PASER: Post-Training Data Selection for Efficient Pruned Large Language Model Recovery

Model pruning is an effective approach for compressing large language models (LLMs). However, this process often leads to significant degradation of model capabilities. While post-training techniques such as instruction tuning are commonly employed to recover model performance, existing methods often overlook the uneven deterioration of model capabilities and incur high computational costs. Moreover, some irrelevant instructions may also introduce negative effects to model capacity recovery. To address these challenges, we propose the \textbf{P}ost-training d\textbf{A}ta \textbf{S}election method for \textbf{E}fficient pruned large language model \textbf{R}ecovery (\textbf{PASER}). PASER aims to identify instructions to recover the most compromised model capacities with a certain data budget. Our approach first applies manifold learning and spectral clustering to group recovery instructions in the semantic space, revealing capability-specific instruction sets. Then, the data budget is adaptively allocated across clusters by the degree of corresponding model capability degradation. In each cluster, we prioritize data samples that lead to the most decline of model performance. To mitigate potential negative tuning effects, we also detect and filter out conflicting or irrelevant recovery data. Extensive experiments demonstrate that PASER significantly outperforms conventional baselines, effectively recovering the general capabilities of pruned LLMs while utilizing merely 4%-20% of the original post-training data. We provide the code repository in \href{https://github.com/BokwaiHo/PASER}{Link}.

💡 Research Summary

The paper introduces PASER, a post‑training data selection framework designed to efficiently recover the capabilities of large language models (LLMs) that have been compressed through pruning. While pruning dramatically reduces model size, it inevitably degrades performance, and the degradation is often uneven across different functional abilities (e.g., reasoning, mathematics, code generation). Existing recovery methods typically fine‑tune the pruned model on the full instruction‑tuning dataset, which incurs high computational cost and may still fail to restore the most damaged capabilities.

PASER addresses these issues through three tightly coupled components. First, it clusters the entire instruction set into capability‑specific groups. Each instruction is embedded with Sentence‑BERT, then a diffusion kernel is applied to capture non‑linear relationships and produce a low‑dimensional manifold representation. Non‑negative‑matrix‑factorization (NMF) based spectral clustering is performed on these representations, yielding K clusters that correspond to distinct model abilities.

Second, PASER quantifies how much each capability has deteriorated after pruning. For every cluster, it computes a Capability Degradation Score (CDS) by measuring the Jensen‑Shannon Divergence (JSD) between the token‑level output distributions of the original model and the pruned model. JSD’s symmetry, bounded range, and robustness to outliers make it a reliable indicator of subtle performance loss. The overall data budget (typically 4 %–20 % of the original instruction set) is then allocated proportionally to the CDS of each cluster, ensuring that the most severely damaged abilities receive more training examples. Within each cluster, PASER prioritizes samples that cause the greatest loss in the pruned model’s predictions, while also accounting for the computational cost of each sample (e.g., token length) to maximize training efficiency.

Third, PASER mitigates negative tuning effects by constructing a concept‑consistency graph among the selected samples. Nodes represent instructions, and edges encode semantic similarity and alignment with the target capability. Graph analysis identifies and removes conflicting or irrelevant instructions that could confuse the model during fine‑tuning, thereby reducing the risk of performance degradation caused by noisy data.

The authors provide a theoretical analysis of PASER’s time complexity (approximately O(N log N)) and derive an error bound for the sampling process, offering guarantees on both efficiency and effectiveness.
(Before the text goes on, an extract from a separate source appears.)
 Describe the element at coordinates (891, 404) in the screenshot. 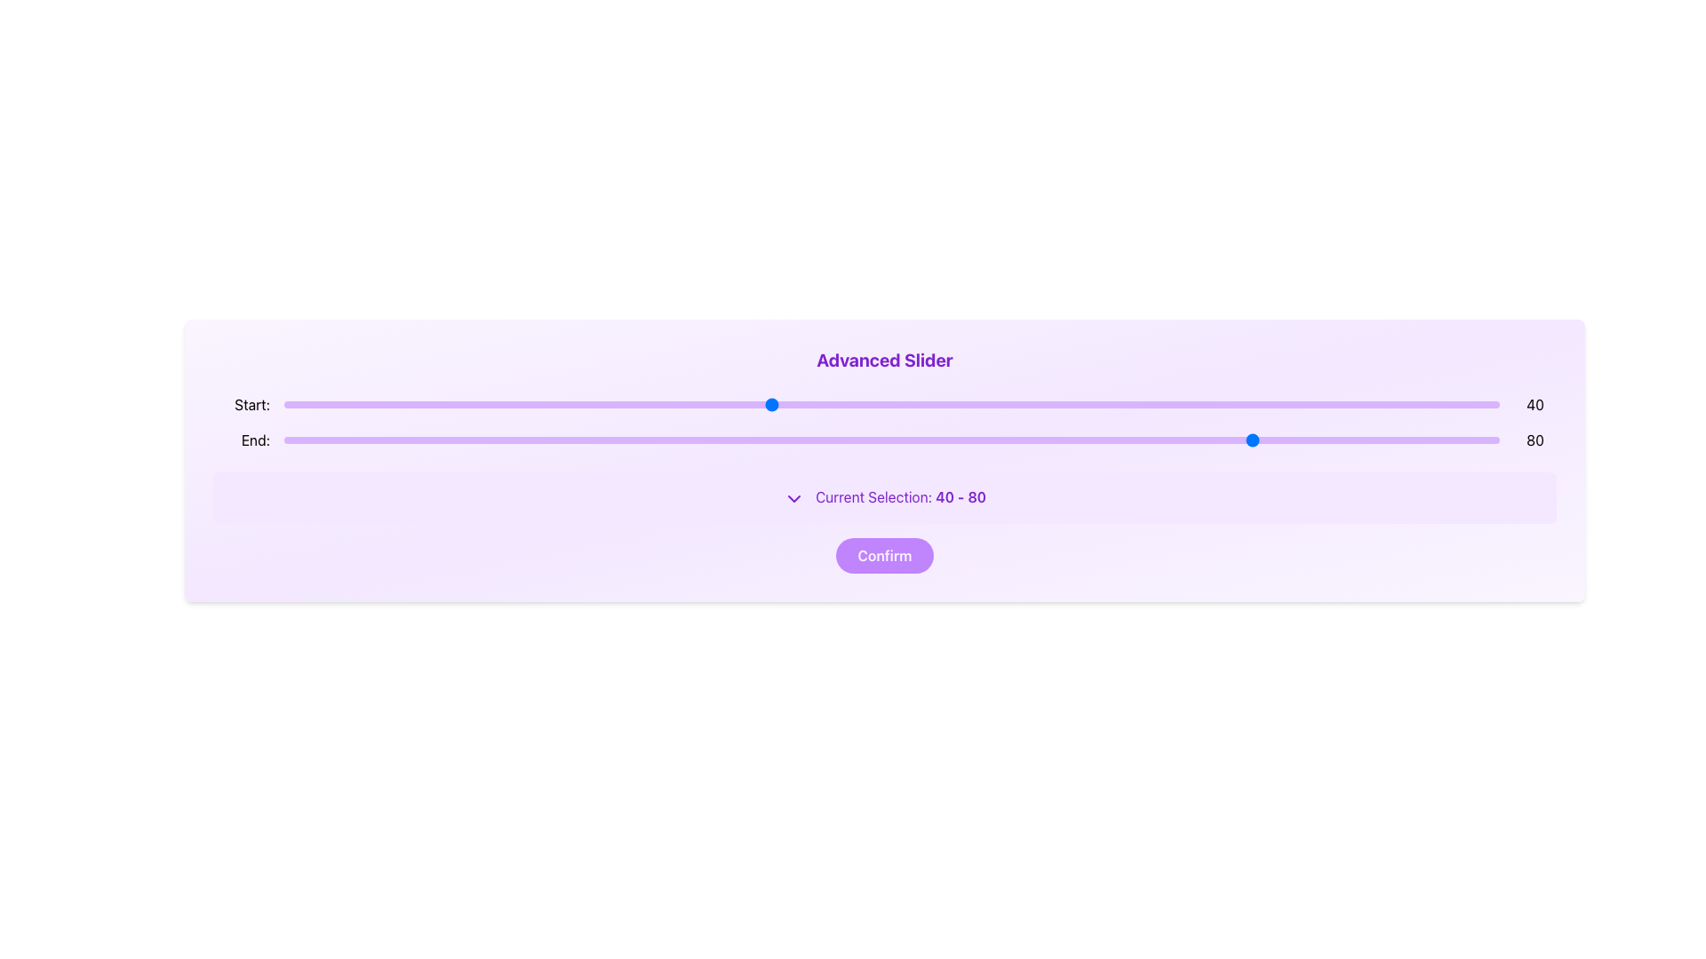

I see `the track of the range slider located between the labels 'Start:' and '40' to move the thumb and adjust the value` at that location.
Empirical evaluation spans a diverse set of LLMs—including LLaMA 2/3/3.1, Baichuan 2, Qwen 2.5/3, and Mixtral 8×7B—under various pruning schemes (unstructured, semi‑structured, and structured). Compared with baselines that use the full dataset, random subsets, or existing data‑selection methods (e.g., LESS, IFD), PASER consistently achieves higher recovery performance while using a fraction of the data. Notably, for high‑difficulty tasks such as mathematical reasoning and code generation, PASER restores performance to within a few percentage points of the original unpruned model, whereas baselines lag significantly. Training time is reduced by 30 %–45 %, and memory consumption is also lowered due to the smaller dataset.

In summary, PASER offers a principled, capability‑aware approach to post‑pruning recovery: it clusters instructions by semantic structure, allocates data budget based on measured degradation, selects the most impactful samples, and filters out harmful data. This results in a cost‑effective recovery pipeline that can be readily applied in production settings where pruned LLMs need to be redeployed with minimal loss of functionality.